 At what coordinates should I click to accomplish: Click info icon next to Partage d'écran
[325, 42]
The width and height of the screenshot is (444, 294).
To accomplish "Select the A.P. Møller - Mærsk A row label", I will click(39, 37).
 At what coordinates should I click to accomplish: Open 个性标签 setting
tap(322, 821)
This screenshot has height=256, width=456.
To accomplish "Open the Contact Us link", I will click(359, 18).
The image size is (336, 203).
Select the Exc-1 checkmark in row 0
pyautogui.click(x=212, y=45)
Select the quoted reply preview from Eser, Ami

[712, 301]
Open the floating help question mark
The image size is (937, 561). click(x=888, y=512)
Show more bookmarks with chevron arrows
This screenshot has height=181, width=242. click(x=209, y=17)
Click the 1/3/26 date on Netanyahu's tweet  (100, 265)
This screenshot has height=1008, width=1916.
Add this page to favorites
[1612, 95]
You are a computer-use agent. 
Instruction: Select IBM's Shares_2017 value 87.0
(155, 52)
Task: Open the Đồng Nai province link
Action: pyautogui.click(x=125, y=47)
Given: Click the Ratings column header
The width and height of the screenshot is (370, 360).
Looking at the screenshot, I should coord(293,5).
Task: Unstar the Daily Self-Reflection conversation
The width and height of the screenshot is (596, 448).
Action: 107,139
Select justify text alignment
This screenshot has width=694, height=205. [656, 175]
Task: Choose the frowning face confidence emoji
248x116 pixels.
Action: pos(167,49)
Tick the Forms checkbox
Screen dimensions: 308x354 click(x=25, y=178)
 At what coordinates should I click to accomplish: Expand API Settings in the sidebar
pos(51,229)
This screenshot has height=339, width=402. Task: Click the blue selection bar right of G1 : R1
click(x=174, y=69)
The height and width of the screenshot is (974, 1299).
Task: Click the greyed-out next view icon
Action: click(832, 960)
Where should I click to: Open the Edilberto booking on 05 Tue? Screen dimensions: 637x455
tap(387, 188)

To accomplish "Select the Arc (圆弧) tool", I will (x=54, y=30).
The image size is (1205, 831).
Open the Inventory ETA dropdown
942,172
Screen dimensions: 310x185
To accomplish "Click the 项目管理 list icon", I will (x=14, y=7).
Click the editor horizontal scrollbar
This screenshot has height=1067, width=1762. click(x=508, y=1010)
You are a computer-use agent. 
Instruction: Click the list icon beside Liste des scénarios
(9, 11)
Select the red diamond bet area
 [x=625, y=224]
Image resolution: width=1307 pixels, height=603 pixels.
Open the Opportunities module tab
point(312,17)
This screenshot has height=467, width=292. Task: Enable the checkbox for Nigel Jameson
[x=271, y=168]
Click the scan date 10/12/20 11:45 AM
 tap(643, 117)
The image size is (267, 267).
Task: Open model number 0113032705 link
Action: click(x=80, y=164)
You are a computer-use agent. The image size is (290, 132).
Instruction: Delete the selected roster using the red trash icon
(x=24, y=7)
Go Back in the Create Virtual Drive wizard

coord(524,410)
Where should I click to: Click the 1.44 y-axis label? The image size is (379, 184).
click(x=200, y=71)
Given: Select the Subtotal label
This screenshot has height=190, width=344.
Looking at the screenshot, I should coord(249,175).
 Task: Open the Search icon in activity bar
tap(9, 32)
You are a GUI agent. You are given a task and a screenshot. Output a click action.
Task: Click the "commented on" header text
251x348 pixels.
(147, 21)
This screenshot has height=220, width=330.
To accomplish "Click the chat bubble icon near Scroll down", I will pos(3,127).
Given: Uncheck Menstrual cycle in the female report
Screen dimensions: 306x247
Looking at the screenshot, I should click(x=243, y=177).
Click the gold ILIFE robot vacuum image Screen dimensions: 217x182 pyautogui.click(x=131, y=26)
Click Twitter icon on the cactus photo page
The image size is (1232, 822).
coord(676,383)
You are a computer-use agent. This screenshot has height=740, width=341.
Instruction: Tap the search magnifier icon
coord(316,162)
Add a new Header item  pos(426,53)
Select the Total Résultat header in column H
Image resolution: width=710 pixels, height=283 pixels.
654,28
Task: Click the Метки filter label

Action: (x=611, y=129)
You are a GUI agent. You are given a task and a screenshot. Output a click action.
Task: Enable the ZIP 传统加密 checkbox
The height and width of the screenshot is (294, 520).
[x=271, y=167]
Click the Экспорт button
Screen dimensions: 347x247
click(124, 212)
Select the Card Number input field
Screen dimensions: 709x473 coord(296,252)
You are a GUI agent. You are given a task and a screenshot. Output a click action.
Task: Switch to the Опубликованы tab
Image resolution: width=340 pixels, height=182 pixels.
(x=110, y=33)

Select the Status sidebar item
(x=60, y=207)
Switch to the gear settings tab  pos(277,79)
----
:: TASK STATEMENT ::
Write out each line exactly, as it is shown above.

:: ANSWER SECTION ::
 At what coordinates should I click to accomplish: Click info icon next to Partage d'écran
[325, 42]
The width and height of the screenshot is (444, 294).
To accomplish "Select the A.P. Møller - Mærsk A row label", I will click(39, 37).
 At what coordinates should I click to accomplish: Open 个性标签 setting
tap(322, 821)
This screenshot has height=256, width=456.
To accomplish "Open the Contact Us link", I will click(359, 18).
The image size is (336, 203).
Select the Exc-1 checkmark in row 0
pyautogui.click(x=212, y=45)
Select the quoted reply preview from Eser, Ami

[712, 301]
Open the floating help question mark
The image size is (937, 561). click(x=888, y=512)
Show more bookmarks with chevron arrows
This screenshot has height=181, width=242. click(x=209, y=17)
Click the 1/3/26 date on Netanyahu's tweet  (100, 265)
This screenshot has height=1008, width=1916.
Add this page to favorites
[1612, 95]
You are a computer-use agent. 
Instruction: Select IBM's Shares_2017 value 87.0
(155, 52)
Task: Open the Đồng Nai province link
Action: pyautogui.click(x=125, y=47)
Given: Click the Ratings column header
The width and height of the screenshot is (370, 360).
Looking at the screenshot, I should coord(293,5).
Task: Unstar the Daily Self-Reflection conversation
The width and height of the screenshot is (596, 448).
Action: 107,139
Select justify text alignment
This screenshot has width=694, height=205. [656, 175]
Task: Choose the frowning face confidence emoji
248x116 pixels.
Action: pos(167,49)
Tick the Forms checkbox
Screen dimensions: 308x354 click(x=25, y=178)
 At what coordinates should I click to accomplish: Expand API Settings in the sidebar
pos(51,229)
This screenshot has height=339, width=402. Task: Click the blue selection bar right of G1 : R1
click(x=174, y=69)
The height and width of the screenshot is (974, 1299).
Task: Click the greyed-out next view icon
Action: click(832, 960)
Where should I click to: Open the Edilberto booking on 05 Tue? Screen dimensions: 637x455
tap(387, 188)

To accomplish "Select the Arc (圆弧) tool", I will (x=54, y=30).
The image size is (1205, 831).
Open the Inventory ETA dropdown
942,172
Screen dimensions: 310x185
To accomplish "Click the 项目管理 list icon", I will (x=14, y=7).
Click the editor horizontal scrollbar
This screenshot has height=1067, width=1762. click(x=508, y=1010)
You are a computer-use agent. 
Instruction: Click the list icon beside Liste des scénarios
(9, 11)
Select the red diamond bet area
 [x=625, y=224]
Image resolution: width=1307 pixels, height=603 pixels.
Open the Opportunities module tab
point(312,17)
This screenshot has height=467, width=292. Task: Enable the checkbox for Nigel Jameson
[x=271, y=168]
Click the scan date 10/12/20 11:45 AM
 tap(643, 117)
The image size is (267, 267).
Task: Open model number 0113032705 link
Action: click(x=80, y=164)
You are a computer-use agent. The image size is (290, 132).
Instruction: Delete the selected roster using the red trash icon
(x=24, y=7)
Go Back in the Create Virtual Drive wizard

coord(524,410)
Where should I click to: Click the 1.44 y-axis label? The image size is (379, 184).
click(x=200, y=71)
Given: Select the Subtotal label
This screenshot has height=190, width=344.
Looking at the screenshot, I should coord(249,175).
 Task: Open the Search icon in activity bar
tap(9, 32)
You are a GUI agent. You are given a task and a screenshot. Output a click action.
Task: Click the "commented on" header text
251x348 pixels.
(147, 21)
This screenshot has height=220, width=330.
To accomplish "Click the chat bubble icon near Scroll down", I will pos(3,127).
Given: Uncheck Menstrual cycle in the female report
Screen dimensions: 306x247
Looking at the screenshot, I should click(x=243, y=177).
Click the gold ILIFE robot vacuum image Screen dimensions: 217x182 pyautogui.click(x=131, y=26)
Click Twitter icon on the cactus photo page
The image size is (1232, 822).
coord(676,383)
You are a computer-use agent. This screenshot has height=740, width=341.
Instruction: Tap the search magnifier icon
coord(316,162)
Add a new Header item  pos(426,53)
Select the Total Résultat header in column H
Image resolution: width=710 pixels, height=283 pixels.
654,28
Task: Click the Метки filter label

Action: (x=611, y=129)
You are a GUI agent. You are given a task and a screenshot. Output a click action.
Task: Enable the ZIP 传统加密 checkbox
The height and width of the screenshot is (294, 520).
[x=271, y=167]
Click the Экспорт button
Screen dimensions: 347x247
click(124, 212)
Select the Card Number input field
Screen dimensions: 709x473 coord(296,252)
You are a GUI agent. You are given a task and a screenshot. Output a click action.
Task: Switch to the Опубликованы tab
Image resolution: width=340 pixels, height=182 pixels.
(x=110, y=33)

Select the Status sidebar item
(x=60, y=207)
Switch to the gear settings tab  pos(277,79)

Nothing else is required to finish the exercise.